Beauté du style, beauté du souffle traversent ces 84 pages.
Fort et puissant, ce livre est troublant, d’une intensité redoutable et possède un rythme auquel il faut se laisser aller.
Le fil, le labyrinthe, rappellent, certes Ariane mais ici le fil va servir de guide aux désirs. La narratrice doute, fait face à ce qui la tourmente. Elle avance, pas à pas, retenant sa respiration sur ce qu’elle pressent, donnant place au temps, aux mots, libérateurs et nécessaires, aux sens. La typographie utilisée donne le rythme de lecture, imposant les pauses, les respirations, les silences nécessaires mais également nous fait ressentir la tension sous-jacente. Le chemin vers le désir, malgré les peurs ancrées, elle va Vers !
Ce roman-poésie est une longue respiration, faite d’hésitations, de troubles, de suspensions, de cadences, tantôt éprouvantes, tantôt légères. C’est un souffle, puis un feu. Le lecteur palpite et frissonne avec elle et tout résonne en nous. Le corps de la narratrice vibre, tremble, se dirige vers des abysses, vacille et trouve le feu.
Mélanie Leblanc nous offre un lâcher-prise sur cet ancestral et intrinsèque désir, franchit des horizons, dépasse les murs. Somptueux voyage au pays du désir féminin : quête de liberté, exacerbée et tenace, quête de l’autre et tous les éléments.
Le style est somptueux. Hachuré, clairsemé d’espaces ou fluide, il donne de la voix, de la force, de l’intensité à ce Labyrinthe des jours. Ode-Poésie à faire frissonner d’envie.
Patricia Bouchet
Qui est l’auteure ?
Mélanie Leblanc est née à Rouen en 1980. Elle enseigne la littérature et le cinéma au lycée Senghor d’Évreux.

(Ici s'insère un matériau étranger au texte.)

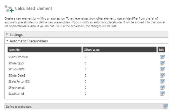
Task: Click the Edit column header
Action: point(161,50)
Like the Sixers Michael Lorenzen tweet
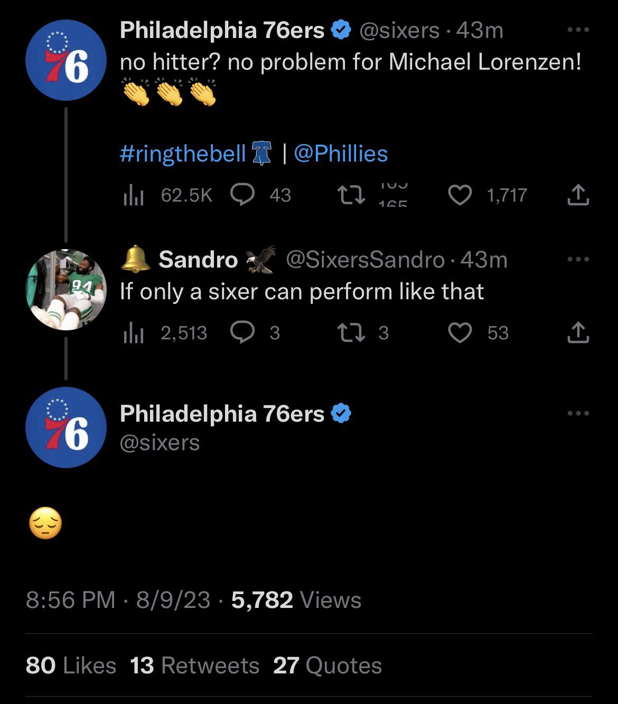 [460, 195]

Elle anime régulièrement des ateliers d’écriture et donne de nombreuses lectures publiques. Elle s’investit dans la Chouette association, dont le but est de favoriser le développement d’ateliers d’écriture d’auteurs.

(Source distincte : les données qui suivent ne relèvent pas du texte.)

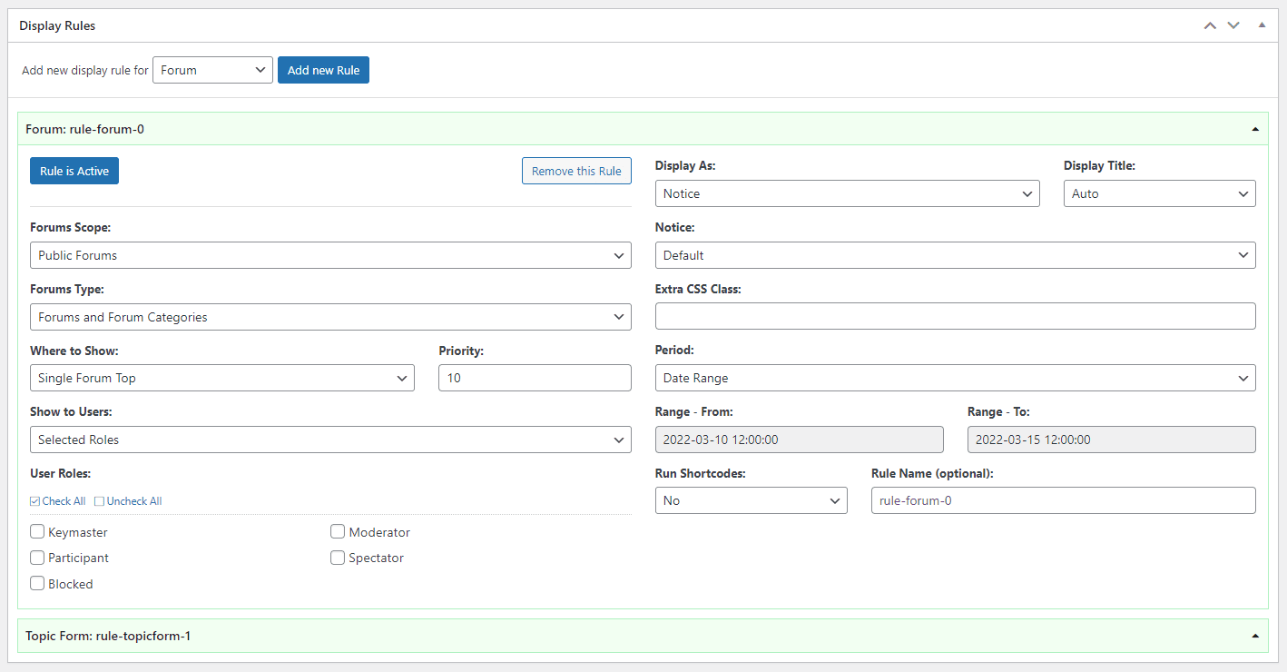Collapse the Forum: rule-forum-0 section
Screen dimensions: 1287x672
[1255, 129]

Elle s’intéresse aux liens entre la poésie et la musique, les arts visuels, le cinéma. Elle a traduit les poèmes de Karen Dalton (chez Littérature mineure) et elle est l’autrice de Des falaises (Cheyne) et Presque je vole (Littérature mineure), ainsi que de nombreux recueils aux éditions Les Venterniers dont Des étoiles filantes et Les gens qui osent ou Quand mon cœur. (Source Le Castor Astral)
La parole à l’auteure : D’où vient l’idée d’écrire ce Labyrinthe des jours ?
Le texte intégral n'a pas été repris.